> **Aim of the exercise**
Please retype the data below line for line and leave out every picture.

Stored items
+---+
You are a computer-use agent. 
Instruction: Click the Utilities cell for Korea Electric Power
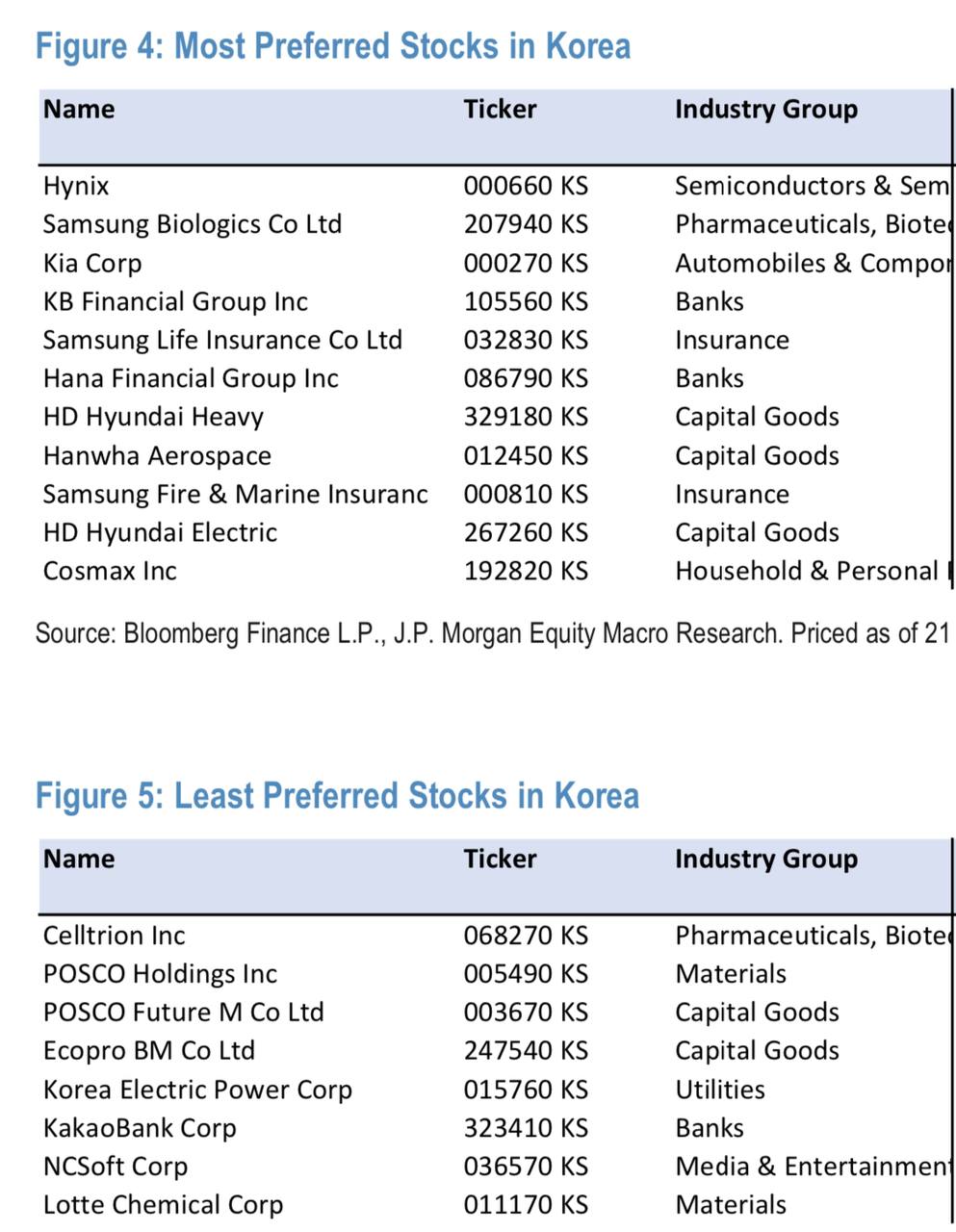(720, 1090)
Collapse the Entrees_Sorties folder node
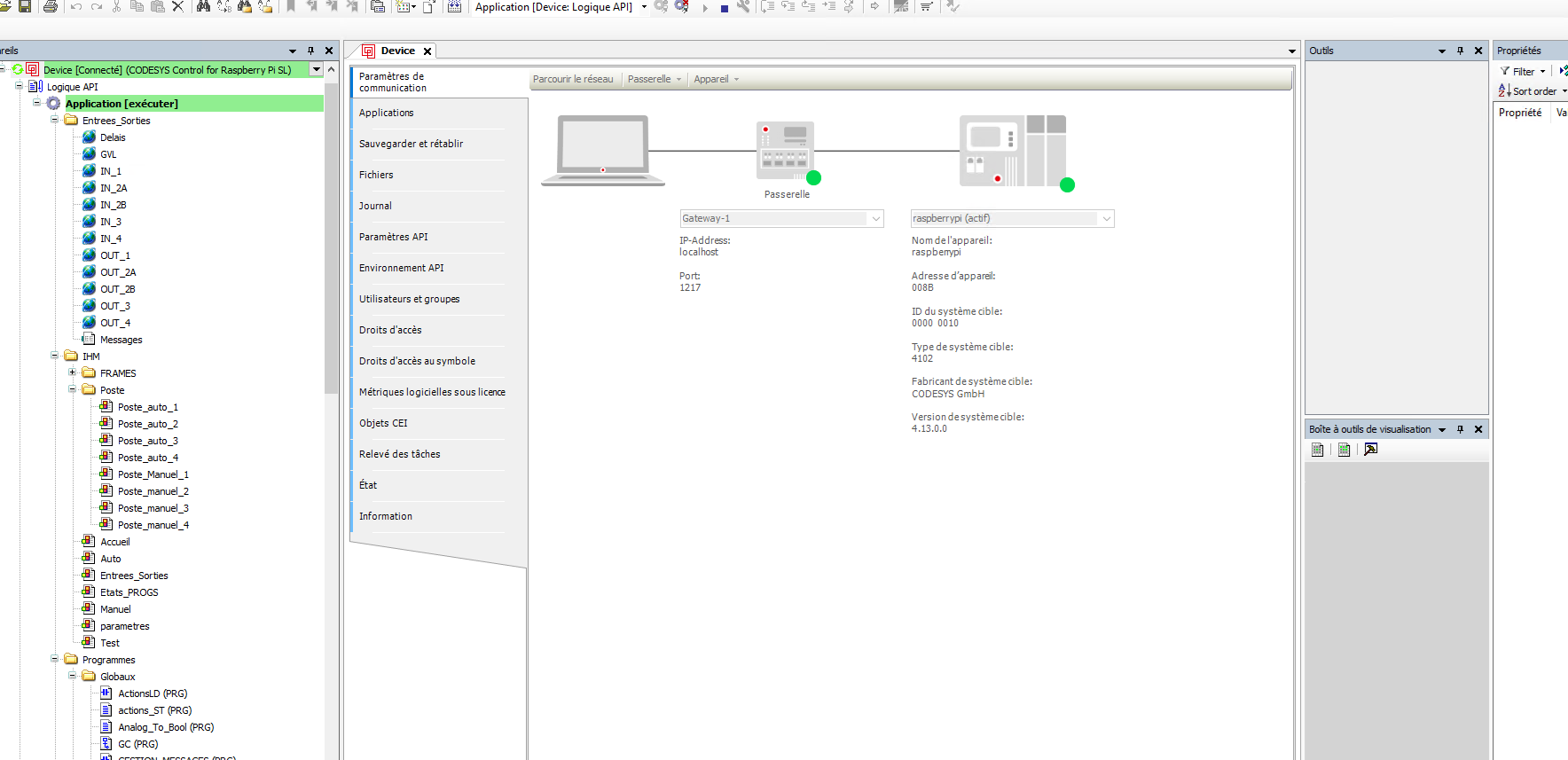 55,120
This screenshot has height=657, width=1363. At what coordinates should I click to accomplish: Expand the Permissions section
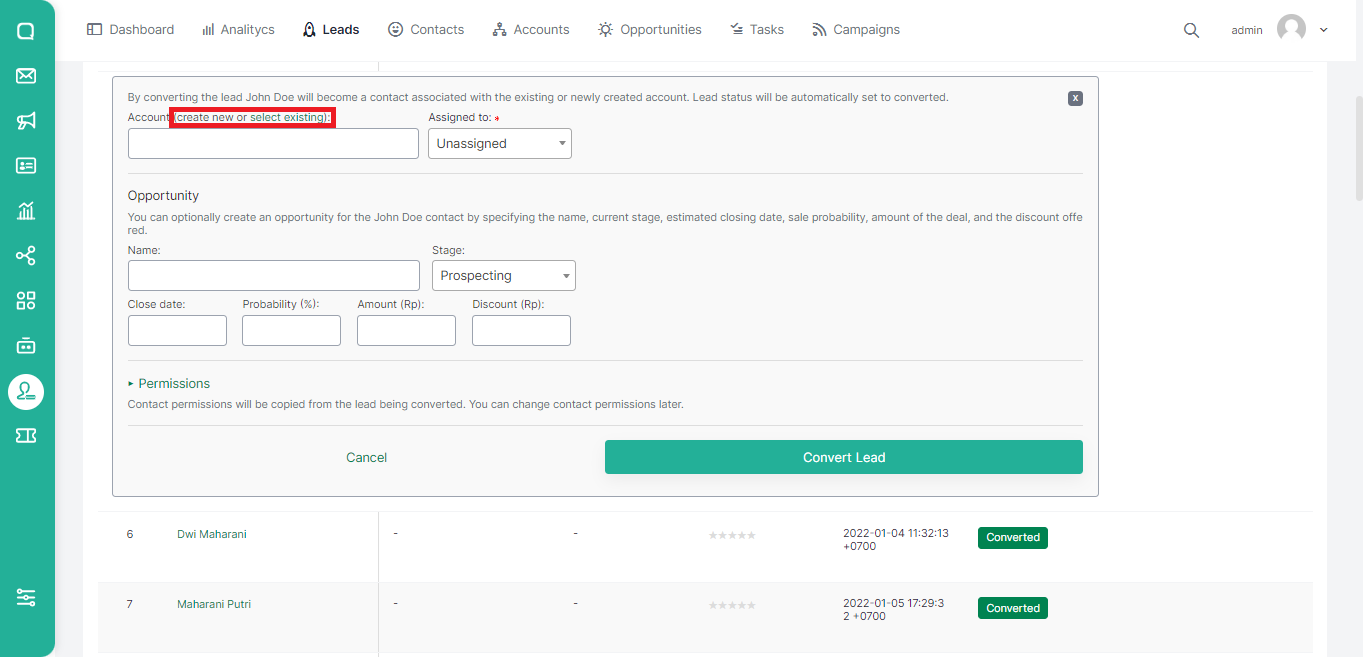(x=169, y=384)
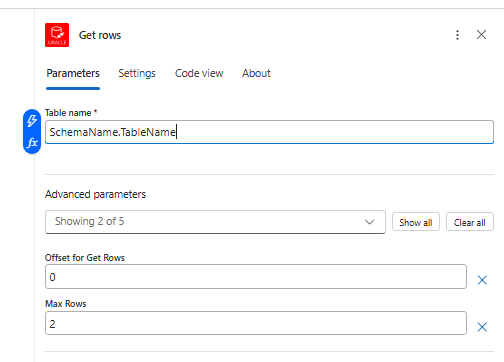The width and height of the screenshot is (504, 362).
Task: Click the Show all button
Action: coord(416,222)
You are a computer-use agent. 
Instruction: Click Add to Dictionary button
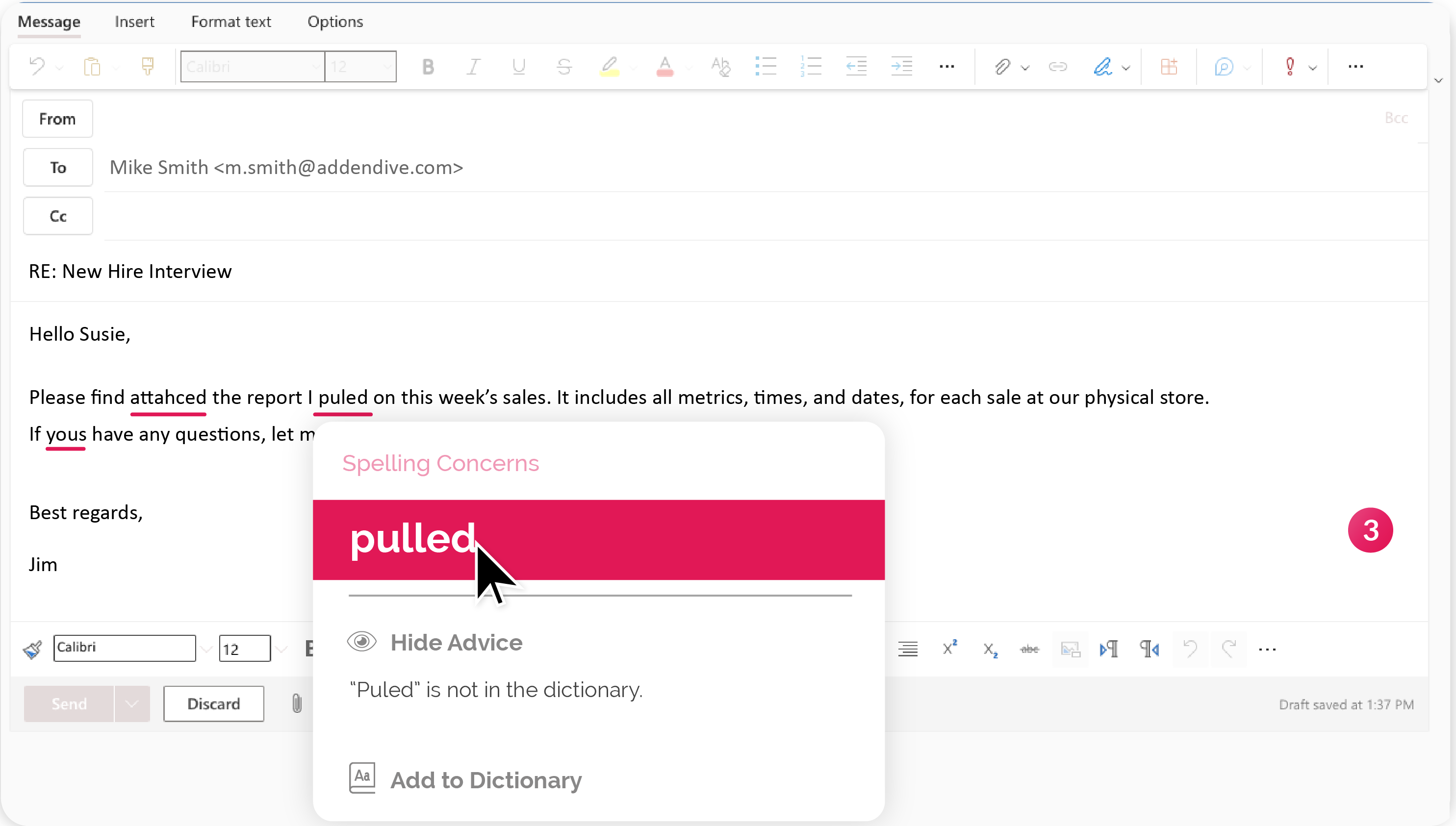point(486,780)
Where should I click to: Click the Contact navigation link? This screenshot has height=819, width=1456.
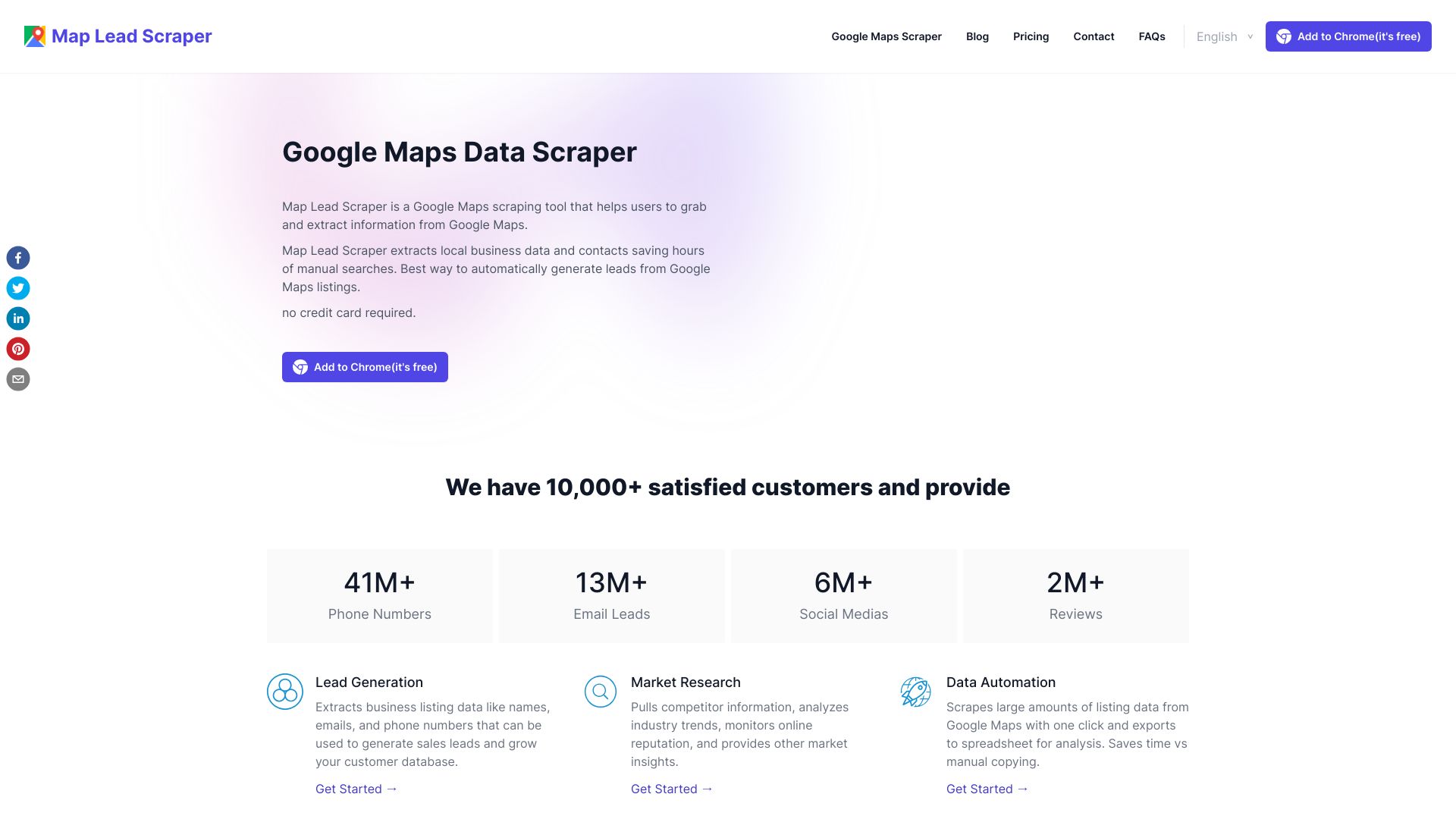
+---+
> **Solved problem**
You are a computer-use agent. 
Instruction: Click the Utilities cell for Korea Electric Power
(720, 1090)
Collapse the Entrees_Sorties folder node
 55,120
This screenshot has height=657, width=1363. At what coordinates should I click to accomplish: Expand the Permissions section
(x=169, y=384)
The width and height of the screenshot is (504, 362).
Task: Click the Show all button
Action: coord(416,222)
You are a computer-use agent. 
Instruction: Click Add to Dictionary button
point(486,780)
Where should I click to: Click the Contact navigation link? This screenshot has height=819, width=1456.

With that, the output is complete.